• INSTRUCTIONS FOR THE TASK
Return exactly the line that contains "Screen dimensions: 389x800" and all lines beneath it in the entries, through the very last one.

(Saved data entries)
<<<<

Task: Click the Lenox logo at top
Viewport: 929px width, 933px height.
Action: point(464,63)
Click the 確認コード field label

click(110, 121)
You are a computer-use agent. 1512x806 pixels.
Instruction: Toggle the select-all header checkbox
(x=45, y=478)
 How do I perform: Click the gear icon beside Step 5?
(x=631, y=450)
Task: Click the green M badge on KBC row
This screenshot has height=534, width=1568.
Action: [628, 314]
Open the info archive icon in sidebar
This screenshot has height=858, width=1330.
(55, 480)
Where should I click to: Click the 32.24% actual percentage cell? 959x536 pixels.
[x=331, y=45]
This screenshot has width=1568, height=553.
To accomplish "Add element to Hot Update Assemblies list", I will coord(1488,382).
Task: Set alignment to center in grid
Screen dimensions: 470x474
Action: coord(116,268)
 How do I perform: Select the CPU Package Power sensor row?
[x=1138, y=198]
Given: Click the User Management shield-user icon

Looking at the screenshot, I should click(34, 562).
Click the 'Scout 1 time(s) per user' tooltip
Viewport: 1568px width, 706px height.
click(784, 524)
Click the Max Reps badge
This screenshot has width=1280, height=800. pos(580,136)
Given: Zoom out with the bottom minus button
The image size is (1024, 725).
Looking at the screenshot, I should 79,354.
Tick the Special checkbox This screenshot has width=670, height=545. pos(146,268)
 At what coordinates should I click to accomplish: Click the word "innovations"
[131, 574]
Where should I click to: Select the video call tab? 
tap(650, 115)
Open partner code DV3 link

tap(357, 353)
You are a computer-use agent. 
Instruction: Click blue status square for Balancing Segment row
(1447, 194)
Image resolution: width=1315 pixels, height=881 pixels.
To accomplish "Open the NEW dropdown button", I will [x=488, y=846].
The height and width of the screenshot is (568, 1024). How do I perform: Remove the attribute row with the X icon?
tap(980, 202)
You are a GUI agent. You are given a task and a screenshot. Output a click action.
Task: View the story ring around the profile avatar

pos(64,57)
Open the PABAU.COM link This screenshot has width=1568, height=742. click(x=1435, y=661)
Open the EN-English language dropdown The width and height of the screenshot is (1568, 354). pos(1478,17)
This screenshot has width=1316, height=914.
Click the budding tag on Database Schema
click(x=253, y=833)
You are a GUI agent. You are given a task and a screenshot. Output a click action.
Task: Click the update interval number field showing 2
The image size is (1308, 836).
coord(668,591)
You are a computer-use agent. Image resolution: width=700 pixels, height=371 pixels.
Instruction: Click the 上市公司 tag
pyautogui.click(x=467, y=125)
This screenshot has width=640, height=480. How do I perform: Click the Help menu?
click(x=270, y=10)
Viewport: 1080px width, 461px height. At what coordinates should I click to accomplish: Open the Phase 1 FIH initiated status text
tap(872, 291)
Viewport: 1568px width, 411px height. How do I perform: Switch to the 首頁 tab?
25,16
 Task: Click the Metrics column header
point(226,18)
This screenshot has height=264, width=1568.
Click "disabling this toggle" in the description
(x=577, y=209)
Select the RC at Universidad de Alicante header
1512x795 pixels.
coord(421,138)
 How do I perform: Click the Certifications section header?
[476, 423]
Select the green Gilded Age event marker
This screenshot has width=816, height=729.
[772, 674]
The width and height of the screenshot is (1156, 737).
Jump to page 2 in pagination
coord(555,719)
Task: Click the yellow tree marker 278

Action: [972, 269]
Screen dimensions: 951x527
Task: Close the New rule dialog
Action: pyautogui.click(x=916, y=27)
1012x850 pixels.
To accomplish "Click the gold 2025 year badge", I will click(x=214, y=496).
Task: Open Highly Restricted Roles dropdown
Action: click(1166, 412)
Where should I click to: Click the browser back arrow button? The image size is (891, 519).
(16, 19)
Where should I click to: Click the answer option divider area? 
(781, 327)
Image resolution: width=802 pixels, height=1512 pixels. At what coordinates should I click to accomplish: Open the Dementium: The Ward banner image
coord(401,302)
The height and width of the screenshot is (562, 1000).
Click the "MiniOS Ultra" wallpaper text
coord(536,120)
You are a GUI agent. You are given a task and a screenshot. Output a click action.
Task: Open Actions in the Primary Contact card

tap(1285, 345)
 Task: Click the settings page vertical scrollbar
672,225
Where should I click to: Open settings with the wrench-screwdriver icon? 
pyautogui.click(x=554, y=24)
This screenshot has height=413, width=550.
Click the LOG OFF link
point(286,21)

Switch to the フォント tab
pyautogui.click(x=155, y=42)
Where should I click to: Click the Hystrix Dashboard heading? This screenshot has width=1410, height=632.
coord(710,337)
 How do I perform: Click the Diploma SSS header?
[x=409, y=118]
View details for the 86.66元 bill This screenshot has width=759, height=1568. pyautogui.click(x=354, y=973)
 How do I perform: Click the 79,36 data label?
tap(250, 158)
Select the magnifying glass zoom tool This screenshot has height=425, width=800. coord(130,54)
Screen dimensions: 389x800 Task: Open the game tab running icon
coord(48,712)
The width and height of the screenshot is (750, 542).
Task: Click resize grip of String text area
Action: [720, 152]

>>>>

• SOLUTION FOR THIS PROBLEM
Screen dimensions: 389x800 Task: Open the game tab running icon
coord(48,712)
The width and height of the screenshot is (750, 542).
Task: Click resize grip of String text area
Action: [720, 152]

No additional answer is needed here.